Scientific classification
- Kingdom: Animalia
- Phylum: Chordata
- Class: Aves
- Order: Passeriformes
- Family: Campephagidae
- Genus: Pericrocotus
- Species: P. divaricatus
- Binomial name: Pericrocotus divaricatus (Raffles, 1822)
- Synonyms: Lanius divaricatus Raffles, 1822;

= Ashy minivet =

- Authority: (Raffles, 1822)
- Conservation status: LC
- Synonyms: Lanius divaricatus Raffles, 1822

Species of bird

The ashy minivet (Pericrocotus divaricatus) is a passerine bird of eastern Asia belonging to the minivet genus Pericrocotus in the cuckooshrike family Campephagidae. While most of the minivets have shades of yellow, orange and red in their plumage, this species has only greys, whites and blacks. The male is distinctive with a white face and black nape although females can be confused with the female of the brown-rumped minivet. They forage in the canopy, often along with other minivets and join mixed-species foraging flocks.

==Description==

Patterning of the male

It is 18.5–20 cm long. The male is grey above and whitish below. It has a black cap with a white forehead and there is a white band across the flight-feathers. The outer tail feathers are white. The bill and feet are black. The female's cap is grey apart from a black band between the bill and eye and a narrow white band above it. The call is a high-pitched, metallic trill. It is considered as closely related to Pericrocotus roseus and Pericrocotus cantonensis but differs in moult pattern. It is one of the few passerine birds that moult their primaries twice in a year and is the longest distance migrant among the minivets.

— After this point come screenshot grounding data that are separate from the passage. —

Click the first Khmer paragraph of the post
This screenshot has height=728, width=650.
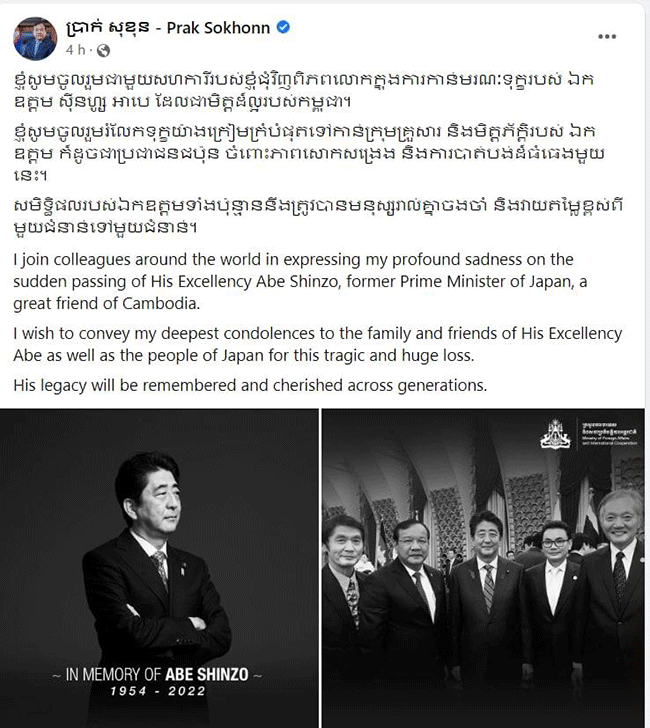(304, 91)

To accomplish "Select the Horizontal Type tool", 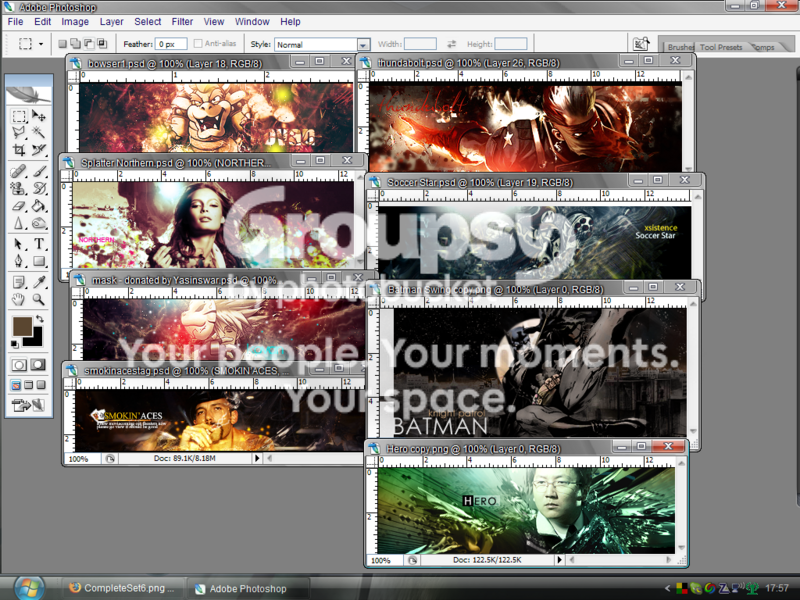I will click(39, 243).
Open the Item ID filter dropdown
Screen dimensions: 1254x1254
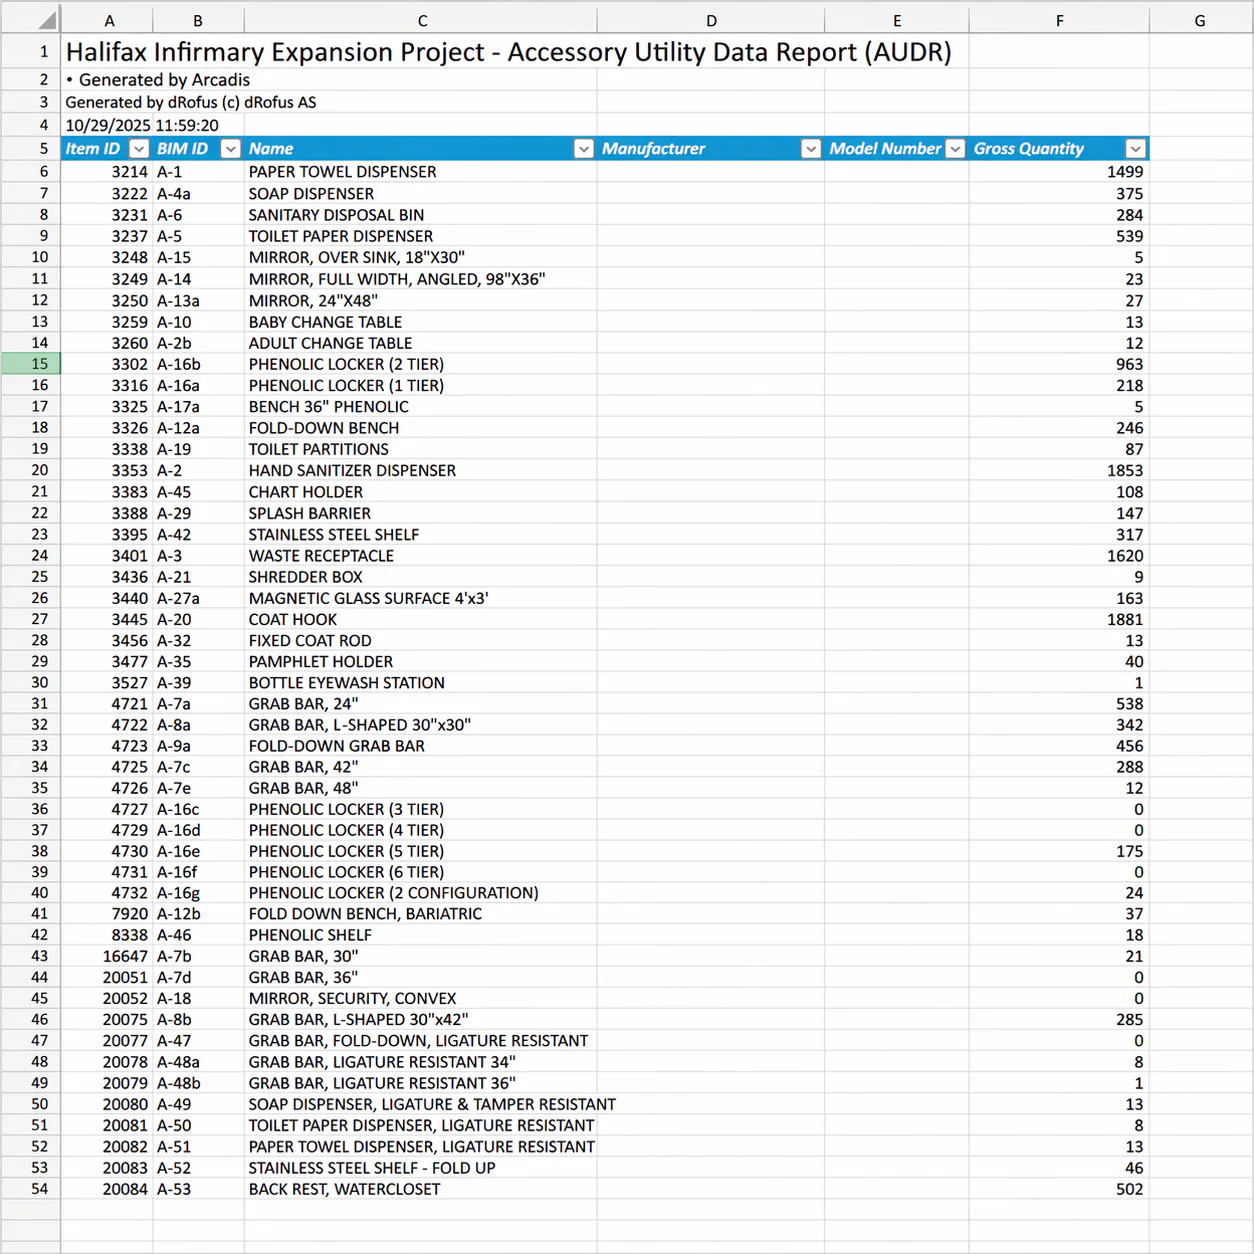point(139,148)
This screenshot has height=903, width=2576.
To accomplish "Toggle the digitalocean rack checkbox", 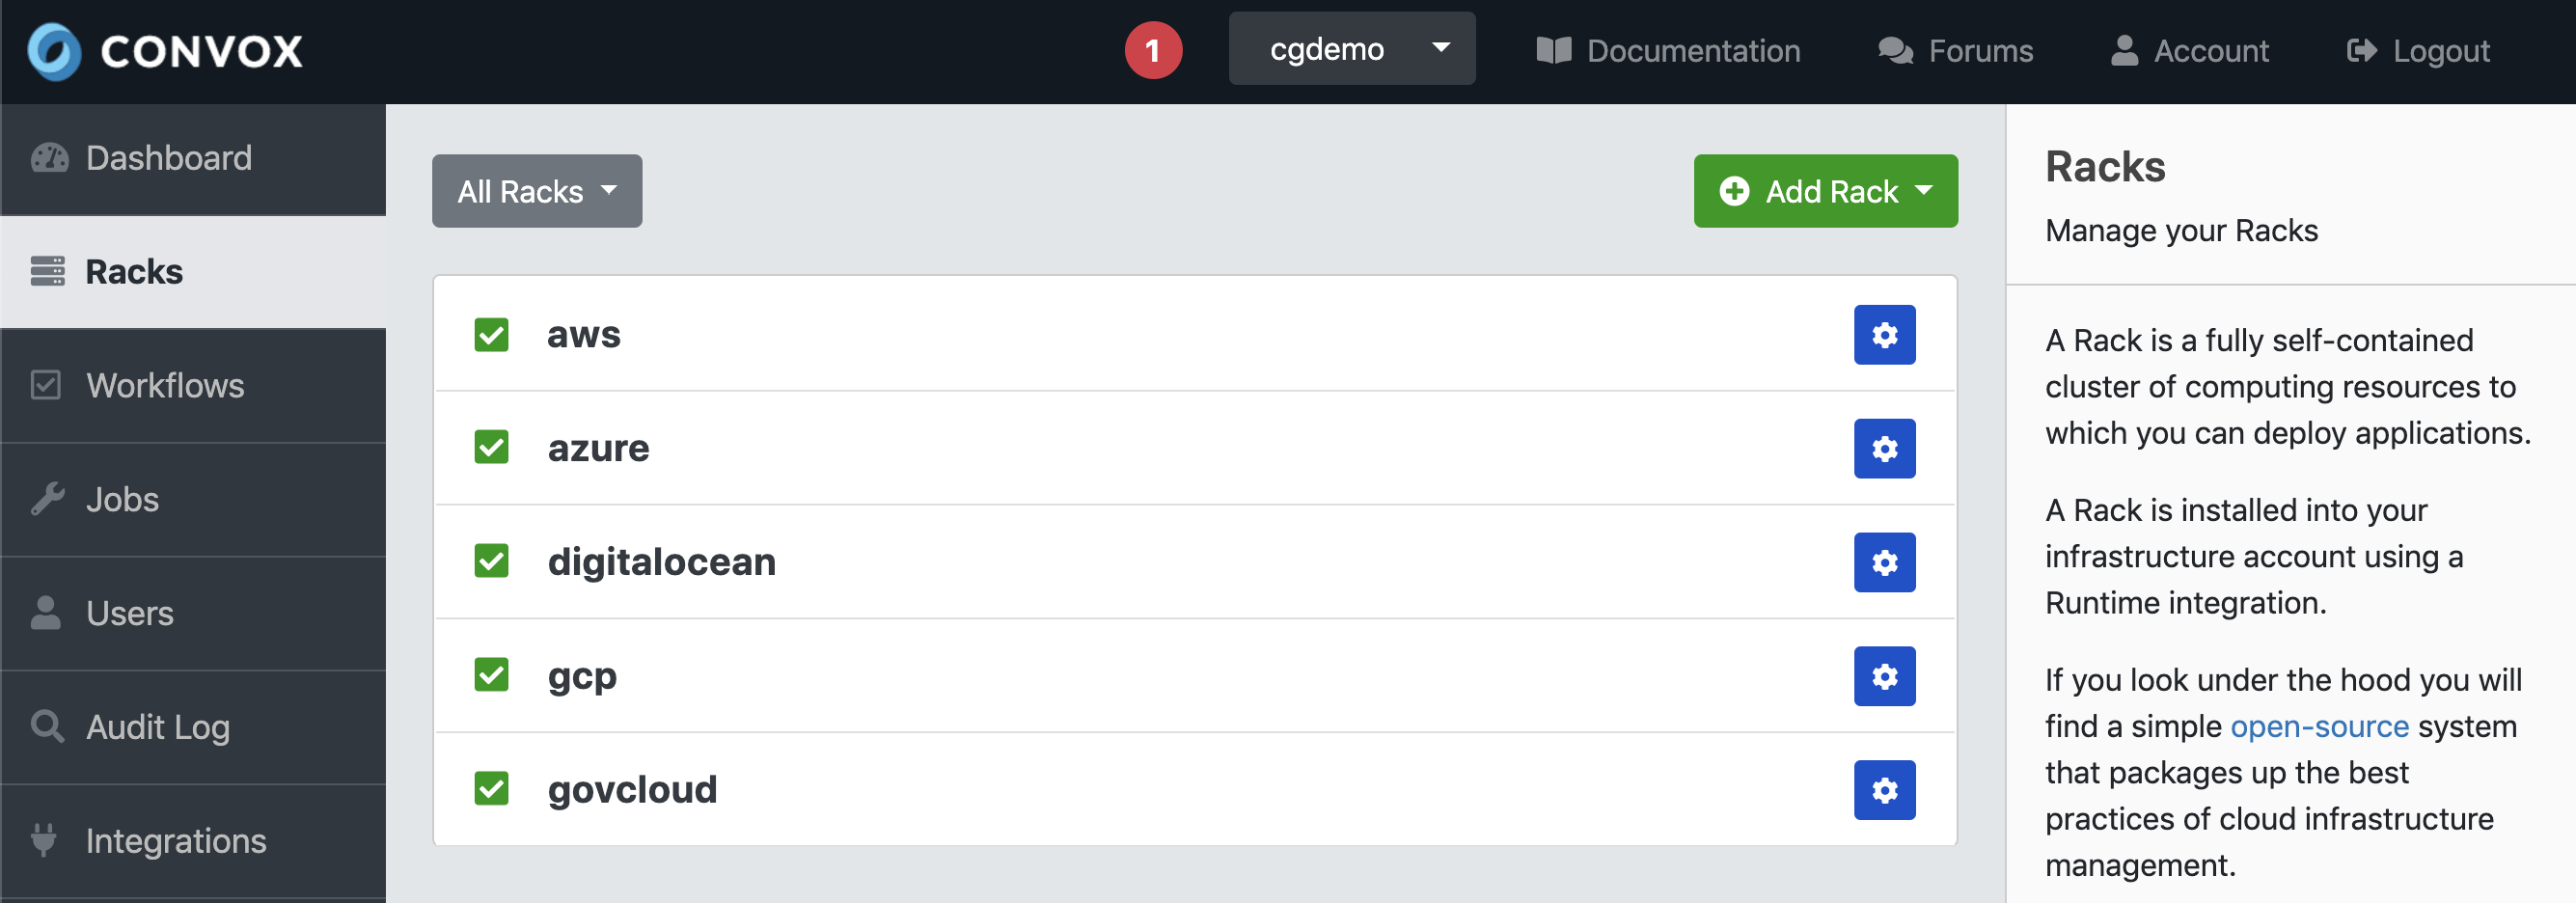I will tap(491, 561).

It breeds in south-east Siberia, north-east China, Korea and Japan. Birds in the Ryūkyū Islands of southern Japan are commonly considered to be a separate species—Ryukyu minivet (P. tegimae). The ashy minivet is a long distance migrant, wintering in South and South-east Asia as far south as Sumatra, Borneo and the Philippines as well as from Sri Lanka, first recorded in Northern parts in January 2026. It is found in forest as well as in more open areas with scattered trees. It forages in the tree canopy for insects sometimes joining mixed-species foraging flocks. Migrant birds can often be seen in large flocks.

The status of the species is considered to be secure and is considered as a "least concern" species by the IUCN. Populations of the species on the Amami Island was found to have increased from 1985–2001.

In the South Asian region, they are considered rare. They were first noted on the Indian mainland only in 1965 although they had been reported in 1897 from the Andaman Islands. It has since been reported with greater regularity.

Four to seven eggs are laid. These are incubated for 17 to 18 days.